&, &, &, &, &c, etc . . .
Ahh, yes, the Ampersand. What the hell does that really mean anyway, and where did that screwy symbol come from?
Johnson & Johnson, Barnes & Noble, Dolce & Gabbana: the ampersand today is used primarily in business names, but that small character was once the 27th part of the alphabet. Where did it come from though? The origin of its name is almost as bizarre as the name itself.
The shape of the character (&) predates the word ampersand by more than 1,500 years. In the first century, Roman scribes wrote in cursive, so when they wrote the Latin word "et" which means “and” they linked the e and t. Over time the combined letters came to signify the word “and” in English as well. Certain versions of the ampersand, like that in the font Caslon, clearly reveal the origin of the shape.

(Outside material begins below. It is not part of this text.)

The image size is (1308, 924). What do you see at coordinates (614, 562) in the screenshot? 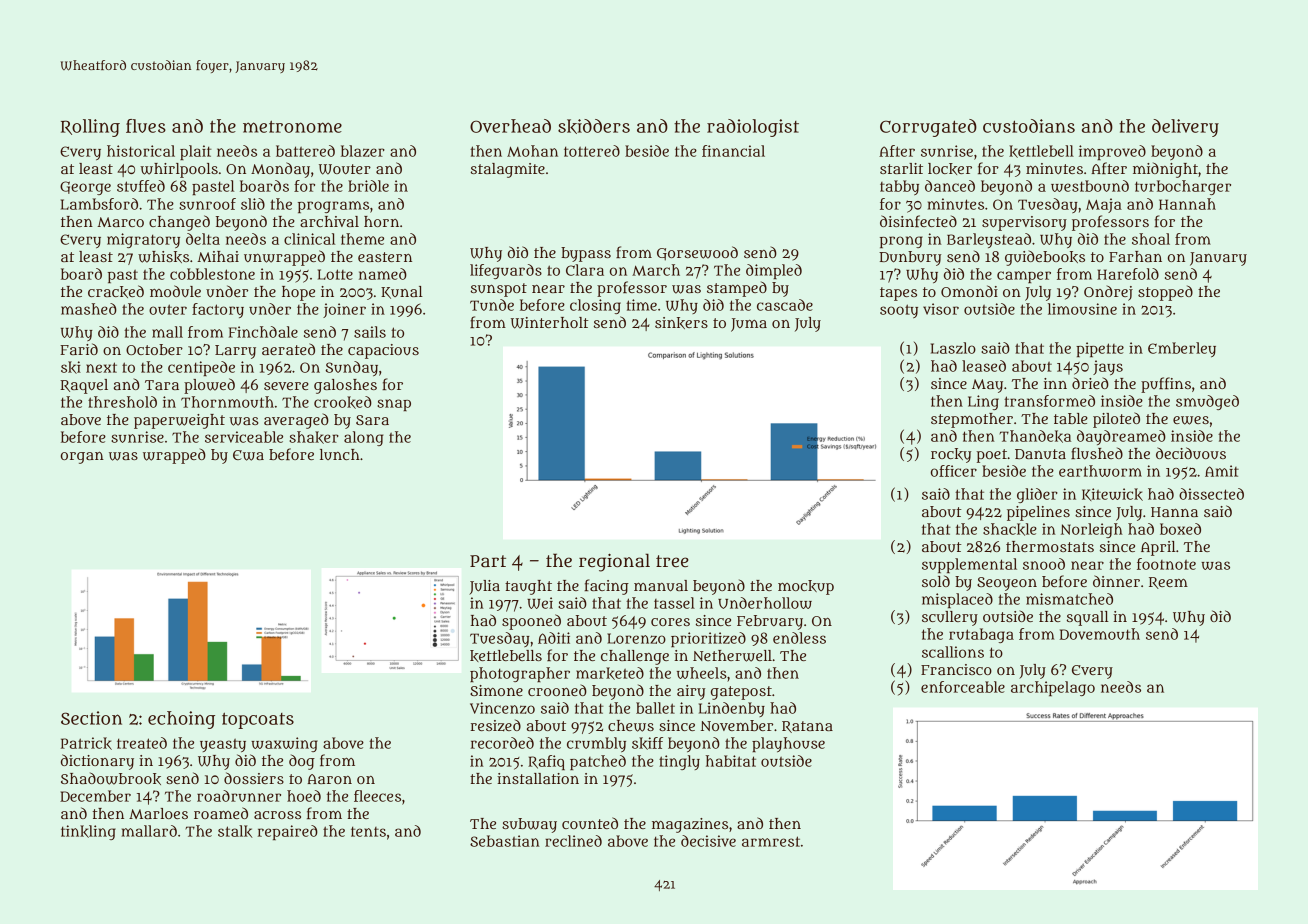
I see `regional` at bounding box center [614, 562].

The word “ampersand” came many years later when “&” was actually part of the English alphabet. In the early 1800s, school children reciting their ABCs concluded the alphabet with the "&". It would have been confusing to say “X, Y, Z, and.” Rather, the students said, “and per se and.” “Per se” means “by itself,” so the students were essentially saying, “X, Y, Z, and by itself and.” Over time, “and per se and” was slurred together into the word we use today: ampersand. When a word comes about from a mistaken pronunciation, it’s called a mondegreen.
(The ampersand is also used in an unusual configuration where it appears as “&c” and means etc. The ampersand does double work as the e and t.
However, by far and away the best use for the Ampersand is in the stylized logo of Smith & Wesson. There is a Smith & Wesson enthusiast forum on the intertubes - its name is "The Ampersand".